# Trecho selecionado
****
Das sanções anunciadas até agora pelo "Ocidente" contra a economia russa, é a mais grave. É na prática um calote. É um ato de guerra. Mal comparando, mas não muito, é como se, em tempos mais antigos, um país invadisse seu inimigo e saqueasse quase todas as suas reservas em ouro (o padrão ou o lastro dos pagamentos internacionais antigos).
De imediato, pode ocorrer uma grande desvalorização da moeda russa e disparada nas taxas de juros. Na sexta-feira, o dólar era vendido a 84 rublos. Horas antes da abertura do mercado em Moscou, a cotação em alguns bancos era de até um dólar por 150 rublos.
As consequências para a Rússia vão muito além –leia mais abaixo neste texto. Para a economia mundial também.
Se algum país pode ter suas reservas congeladas ou confiscadas por um outro (como os EUA), todos vão pensar muito antes de colocar seus ovos de ouro nessa cesta. Quer dizer, vários deles podem querer criar um sistema financeiro e de reservas alternativo. É o que China e Rússia já vinham pensando em fazer antes da guerra. No final de 2021, a China tinha cerca de US$ 3,3 trilhões em reservas, a maior do mundo. Disso, pelo menos US$ 1 trilhão estava emprestado para o governo dos EUA (estava em títulos da dívida americana. O Brasil tem US$ 244 bilhões em títulos americanos).
Em termos mais precisos, o "Ocidente" vai bloquear o acesso do BCR às reservas internacionais do país, embora ainda não tenham sido divulgados detalhes técnicos e documentos legais das sanções. Reservas internacionais são uma poupança financeira de um governo em moedas "fortes", aceitas no mercado internacional (dólar, euro, libra, iene, aos poucos o renminbi chinês). Em geral, são compostas na maior parte de aplicações em títulos da dívida americanos ou europeus (são "empréstimos" para esses governos).
Quando um país fica com poucas reservas ou sem acesso a tais recursos, diminui ou acaba a confiança de que possa fazer pagamentos internacionais (como importações de mercadorias, pagamentos de dívidas).
O governo fica também com pouca ou nenhuma capacidade de intervir no câmbio: isto é, de comprar moeda local com moeda "forte" a fim de evitar desvalorizações exageradas, disparadas de taxas de juros, pânicos e possíveis quebras decorrentes desse tumulto.
Fazer comércio com tal país depauperado de reservas ou investir por lá é, pois, um risco. Se as reservas são escassas ou também tal país não tem outro meio de conseguir moeda forte, pode ser que não seja possível tirar dinheiro de lá ou se tire menos (por causa da desvalorização). Pode ser que um banco russo fique sem dólares ou euros para pagar compromissos externos, sob risco de quebrar (não teria ajuda do governo). São casos limite, que já aconteceram no Brasil dos anos 1980, aliás. Mas o exemplo dá uma ideia do tamanho do problema.
No final de janeiro, a Rússia tinha o equivalente a US$ 630 bilhões em moedas "fortes" ou ativos financeiros geralmente aceitos É terceira ou quarta maior reserva do mundo (as do Brasil eram de US$ 358 bilhões).
****
# Dados coletados

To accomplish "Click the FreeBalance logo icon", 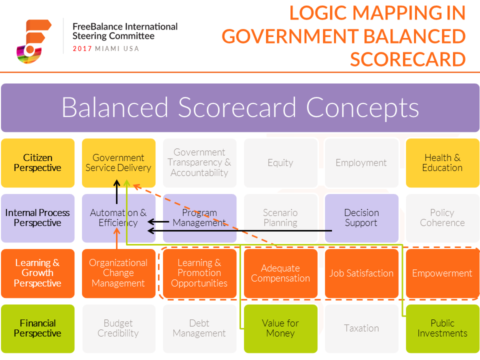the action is tap(33, 42).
****
# Enunciado A
De acordo com o texto sobre as sanções contra a Rússia, quanto a China tinha em reservas no final de 2021?
# Enunciado B
Reproduza fielmente um trecho do texto sobre as sanções contra a Rússia: comece nas palavras que trazem "O governo fica" e pare depois de "decorrentes desse tumulto.".
Os dados são um material à parte.

# Resposta completa A
Cerca de US$ 3,3 trilhões.

# Resposta completa B
O governo fica também com pouca ou nenhuma capacidade de intervir no câmbio: isto é, de comprar moeda local com moeda "forte" a fim de evitar desvalorizações exageradas, disparadas de taxas de juros, pânicos e possíveis quebras decorrentes desse tumulto.